— Start of RECORDS PROVIDED —

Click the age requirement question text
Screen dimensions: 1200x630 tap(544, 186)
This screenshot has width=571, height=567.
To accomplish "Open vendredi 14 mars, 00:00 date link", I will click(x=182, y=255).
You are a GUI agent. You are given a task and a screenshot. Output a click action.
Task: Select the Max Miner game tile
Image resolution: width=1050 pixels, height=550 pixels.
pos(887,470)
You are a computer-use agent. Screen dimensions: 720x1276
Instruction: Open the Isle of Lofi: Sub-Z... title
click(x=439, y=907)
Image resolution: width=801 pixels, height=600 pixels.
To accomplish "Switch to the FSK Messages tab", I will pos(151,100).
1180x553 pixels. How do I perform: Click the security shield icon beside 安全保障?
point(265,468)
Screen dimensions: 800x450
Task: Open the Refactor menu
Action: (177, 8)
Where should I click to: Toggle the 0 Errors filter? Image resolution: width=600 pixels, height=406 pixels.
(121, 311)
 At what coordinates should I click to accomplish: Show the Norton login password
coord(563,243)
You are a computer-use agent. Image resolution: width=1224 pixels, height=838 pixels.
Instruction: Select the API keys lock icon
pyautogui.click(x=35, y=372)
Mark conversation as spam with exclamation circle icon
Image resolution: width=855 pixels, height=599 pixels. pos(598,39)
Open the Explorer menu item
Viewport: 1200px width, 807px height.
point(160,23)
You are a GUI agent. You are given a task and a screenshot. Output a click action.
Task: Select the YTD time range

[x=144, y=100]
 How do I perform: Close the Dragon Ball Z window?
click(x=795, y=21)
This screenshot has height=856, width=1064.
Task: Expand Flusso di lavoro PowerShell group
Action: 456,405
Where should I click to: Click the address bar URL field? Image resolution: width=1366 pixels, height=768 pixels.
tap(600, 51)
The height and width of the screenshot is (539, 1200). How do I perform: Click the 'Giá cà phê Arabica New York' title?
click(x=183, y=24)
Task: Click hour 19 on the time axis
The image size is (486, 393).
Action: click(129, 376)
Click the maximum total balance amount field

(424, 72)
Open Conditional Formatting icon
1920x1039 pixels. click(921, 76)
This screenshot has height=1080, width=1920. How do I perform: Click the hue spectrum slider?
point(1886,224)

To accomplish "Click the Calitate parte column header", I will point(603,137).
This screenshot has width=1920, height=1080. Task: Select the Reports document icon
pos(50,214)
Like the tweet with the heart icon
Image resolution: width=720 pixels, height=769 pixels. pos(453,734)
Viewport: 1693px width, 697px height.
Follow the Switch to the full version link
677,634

— End of RECORDS PROVIDED —

WHAT TO WORK ON - Output the lines of the listing as a JSON list of strings, one per line and skipping blank lines, starting at the line that contains "Mark conversation as" and ending at the end of the listing.

RESULT BELOW -
[
  "Mark conversation as spam with exclamation circle icon",
  "Image resolution: width=855 pixels, height=599 pixels. pos(598,39)",
  "Open the Explorer menu item",
  "Viewport: 1200px width, 807px height.",
  "point(160,23)",
  "You are a GUI agent. You are given a task and a screenshot. Output a click action.",
  "Task: Select the YTD time range",
  "[x=144, y=100]",
  " How do I perform: Close the Dragon Ball Z window?",
  "click(x=795, y=21)",
  "This screenshot has height=856, width=1064.",
  "Task: Expand Flusso di lavoro PowerShell group",
  "Action: 456,405",
  "Where should I click to: Click the address bar URL field? Image resolution: width=1366 pixels, height=768 pixels.",
  "tap(600, 51)",
  "The height and width of the screenshot is (539, 1200). How do I perform: Click the 'Giá cà phê Arabica New York' title?",
  "click(x=183, y=24)",
  "Task: Click hour 19 on the time axis",
  "The image size is (486, 393).",
  "Action: click(129, 376)",
  "Click the maximum total balance amount field",
  "(424, 72)",
  "Open Conditional Formatting icon",
  "1920x1039 pixels. click(921, 76)",
  "This screenshot has height=1080, width=1920. How do I perform: Click the hue spectrum slider?",
  "point(1886,224)",
  "To accomplish \"Click the Calitate parte column header\", I will point(603,137).",
  "This screenshot has width=1920, height=1080. Task: Select the Reports document icon",
  "pos(50,214)",
  "Like the tweet with the heart icon",
  "Image resolution: width=720 pixels, height=769 pixels. pos(453,734)",
  "Viewport: 1693px width, 697px height.",
  "Follow the Switch to the full version link",
  "677,634"
]